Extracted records
━━━━━━━━

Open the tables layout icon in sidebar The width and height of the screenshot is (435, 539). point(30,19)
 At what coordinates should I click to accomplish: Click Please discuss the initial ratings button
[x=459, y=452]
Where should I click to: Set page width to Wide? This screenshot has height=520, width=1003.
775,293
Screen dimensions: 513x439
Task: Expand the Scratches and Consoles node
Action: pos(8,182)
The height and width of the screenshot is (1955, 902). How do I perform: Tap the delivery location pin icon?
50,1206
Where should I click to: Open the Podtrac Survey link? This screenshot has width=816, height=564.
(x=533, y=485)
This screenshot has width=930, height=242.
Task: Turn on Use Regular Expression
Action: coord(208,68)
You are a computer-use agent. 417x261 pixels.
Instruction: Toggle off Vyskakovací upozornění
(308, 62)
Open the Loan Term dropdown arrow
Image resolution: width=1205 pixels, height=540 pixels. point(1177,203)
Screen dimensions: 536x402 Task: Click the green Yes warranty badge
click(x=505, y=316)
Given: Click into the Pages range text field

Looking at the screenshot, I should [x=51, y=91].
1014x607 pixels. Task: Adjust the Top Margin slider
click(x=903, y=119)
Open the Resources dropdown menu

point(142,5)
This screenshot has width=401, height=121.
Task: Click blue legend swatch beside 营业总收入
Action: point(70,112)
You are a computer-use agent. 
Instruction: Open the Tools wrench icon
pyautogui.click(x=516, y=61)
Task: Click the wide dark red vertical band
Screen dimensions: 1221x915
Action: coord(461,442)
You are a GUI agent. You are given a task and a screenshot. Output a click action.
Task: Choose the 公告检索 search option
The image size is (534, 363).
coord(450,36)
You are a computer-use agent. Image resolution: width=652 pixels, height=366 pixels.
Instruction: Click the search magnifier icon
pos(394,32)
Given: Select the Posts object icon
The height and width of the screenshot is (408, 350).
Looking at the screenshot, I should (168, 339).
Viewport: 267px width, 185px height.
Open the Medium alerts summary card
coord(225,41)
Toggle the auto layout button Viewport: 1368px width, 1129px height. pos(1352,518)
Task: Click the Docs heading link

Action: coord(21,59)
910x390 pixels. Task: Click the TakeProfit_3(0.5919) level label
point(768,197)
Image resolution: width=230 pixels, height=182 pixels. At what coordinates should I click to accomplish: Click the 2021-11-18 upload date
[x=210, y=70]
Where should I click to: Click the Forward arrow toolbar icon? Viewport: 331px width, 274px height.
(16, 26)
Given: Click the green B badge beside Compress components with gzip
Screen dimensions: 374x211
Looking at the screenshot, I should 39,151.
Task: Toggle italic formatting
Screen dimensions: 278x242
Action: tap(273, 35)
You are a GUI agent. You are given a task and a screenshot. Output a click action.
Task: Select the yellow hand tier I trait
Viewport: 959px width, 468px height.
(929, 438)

━━━━━━━━

**WHAT YOU HAVE TO DO:**
Beginning at the line above with "Where should I click to: Click" and finishing at the line with "Task: Toggle italic formatting", return each line exactly and return nothing else.

**SOLUTION TO THE PROBLEM:**
Where should I click to: Click the Forward arrow toolbar icon? Viewport: 331px width, 274px height.
(16, 26)
Given: Click the green B badge beside Compress components with gzip
Screen dimensions: 374x211
Looking at the screenshot, I should 39,151.
Task: Toggle italic formatting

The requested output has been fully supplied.